Yesterday, an Amazon executive told the New York City Council that the company would not remain neutral in any union campaigns its employees might undertake in New York. In other words, the company is so confident that it has our political and business leaders by the balls that they do not even feel it is necessary to lie about the fact that they will continue to practice union busting as a corporate philosophy. Everyone should understand that our governor Andrew Cuomo and our saintly progressive mayor Bill de Blasio—both of whom love to express their affinity for unions at any opportunity—could have made neutrality in union drives a condition for the enormous, multibillion-dollar incentive package that they gave Amazon in exchange for its decision to locate in Queens. They could have said that union busting is simply not compatible with a rich company asking for public handouts in a proud union city. They could have. But they didn’t.
This pathetic failure of political backbone means that it will be up to unions themselves to draw the line for Amazon in New York. Already, the Retail Workers union [RWDSU] has launched a campaign to unionize the workers in Amazon’s new warehouse on Staten Island; it is only a matter of time before other labor groups start planning to organize the Amazon tech workers that will soon begin flooding into Queens. Yesterday, the RWDSU, the Teamsters, and other groups protested Amazon’s City Council appearance. “Amazon wants to plant its flag in New York City,” on Teamsters leader declared. “That’s not gonna happen here.”

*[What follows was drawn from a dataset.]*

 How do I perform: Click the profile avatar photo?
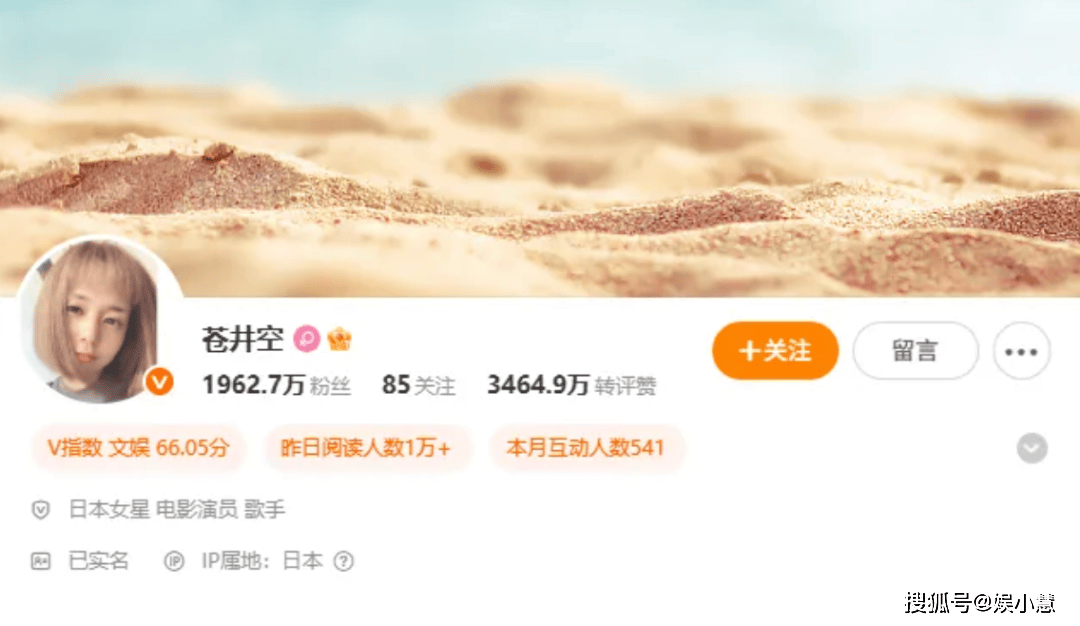click(x=98, y=320)
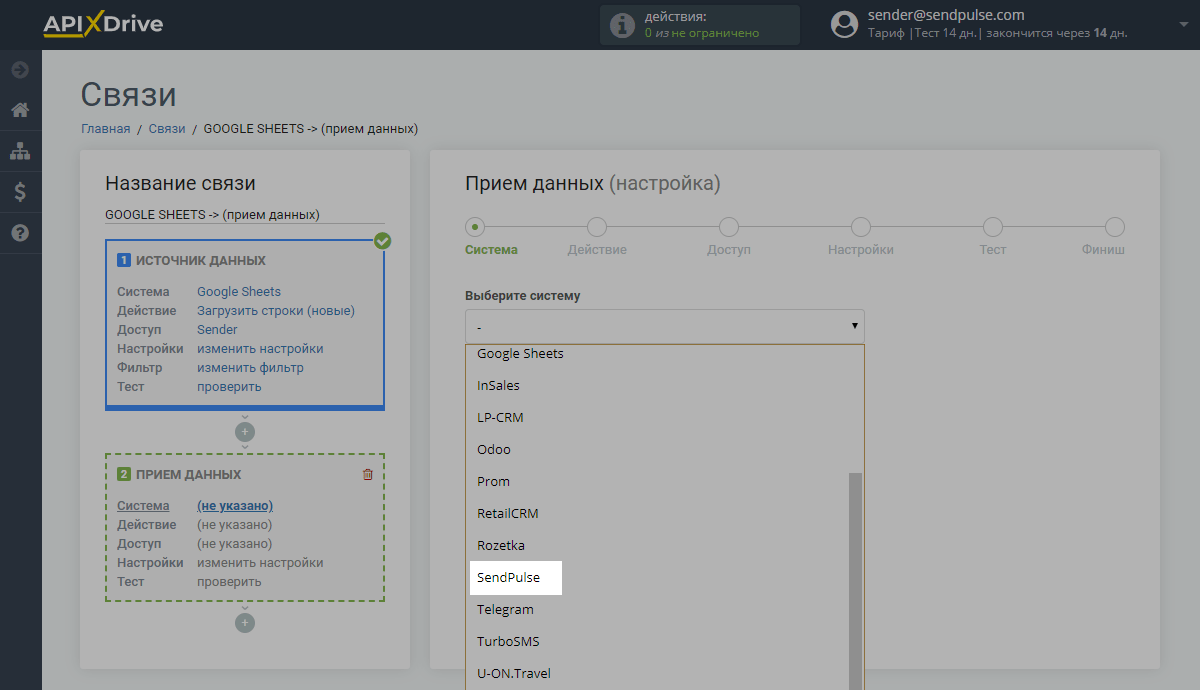Screen dimensions: 1200x690
Task: Delete data receiver block via trash icon
Action: tap(367, 475)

This is called solidarity. This is how the labor movement exercises power in the face of an enormously powerful corporation backed by all the best politicians and lobbyist that money can buy. If all of New York City’s strongest labor unions stick together, they can present a united front that is capable of challenging Amazon’s determined anti-union philosophy. Solidarity, properly exercised, can make New York City the place where Amazon is finally unionized. Solidarity can make this city the last stand of the zillionaire techno-dystopian anti-worker nightmare. Solidarity is everything now. And so, of course...
“The confirmation that the company would not support any union bids came just about an hour after union members from the Building and Construction Trades Council and 32BJ of the Service Employees International Union rallied in support of Amazon.”

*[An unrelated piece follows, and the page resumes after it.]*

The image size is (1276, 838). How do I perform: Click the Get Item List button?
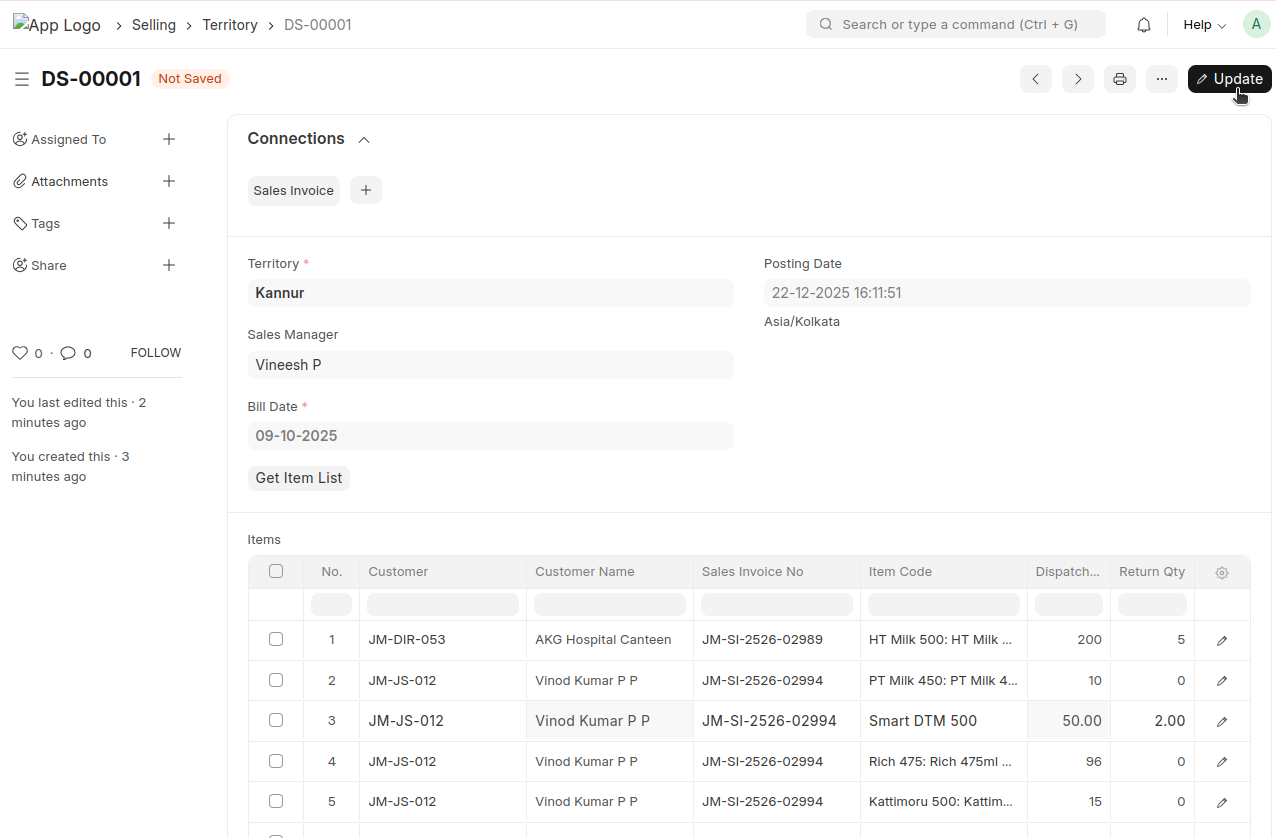point(299,478)
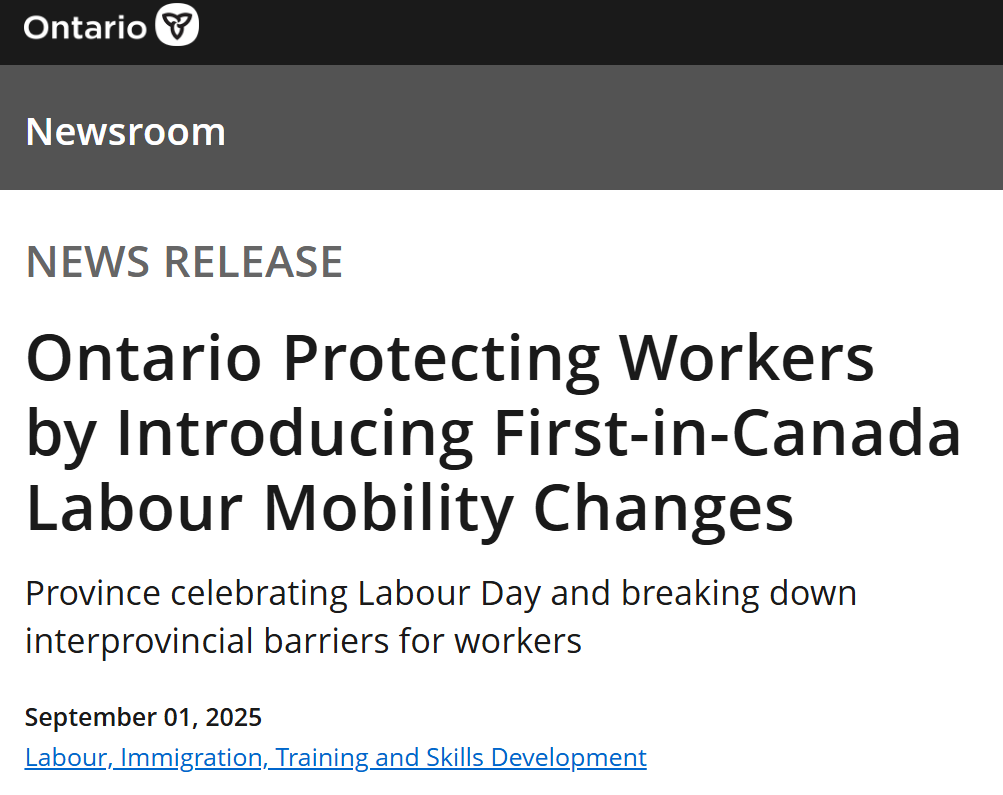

Yes: in this time when solidarity is everything, when organizing Amazon workers is one of the most important tasks for the entire American labor movement, two major union forces in New York City have decided to sell out to Amazon. The fact that the Building Trades supports the deal is to be expected—they are considered the right wing of organized labor, and routinely and openly place their own economic interests above all else—but the fact that 32BJ SEIU, one of the city’s strongest and most progressive and successful unions, is backing Amazon is absolutely crushing. They have struck a deal with Amazon to use union cleaners and security officers (who would not be Amazon employees) in their new headquarters. In exchange, they are backing a project run by the most powerful corporate anti-union force in America. They are throwing the concept of solidarity in the trash in order to get a handful of jobs for their own members. They are failing to present a unified front against the company’s well-documented labor abuses, and undermining the struggle by other unions to do something much bigger: unionize thousands and thousands of Amazon employees for the first time, ever, anywhere, which could transform the nature of work in America for decades to come.
I know that “selling out” is a pejorative term. But if it has any meaning, it means what is happening here. Some unions are selling out the entire labor movement to benefit themselves. Hector Figueroa, the leader of 32BJ, and a man who has done a lot of good things for poor working people, told me once, “We represent not just the people who are paying dues. We also represent the people who are not in the union who should also be having the kinds of benefits and wages that our members enjoy. And because we have a service economy, that is almost the entire labor market.” In this case, he has failed to live up to his own standard.
Amazon is rich. Amazon is powerful. Amazon has economic and political strength on its side. The only thing that working people have on their side is solidarity. If labor unions are incapable of exercising solidarity with one another in the face of Amazon, then Amazon will win, and the labor movement will lose. It’s that simple.
Don’t be on the wrong side of history.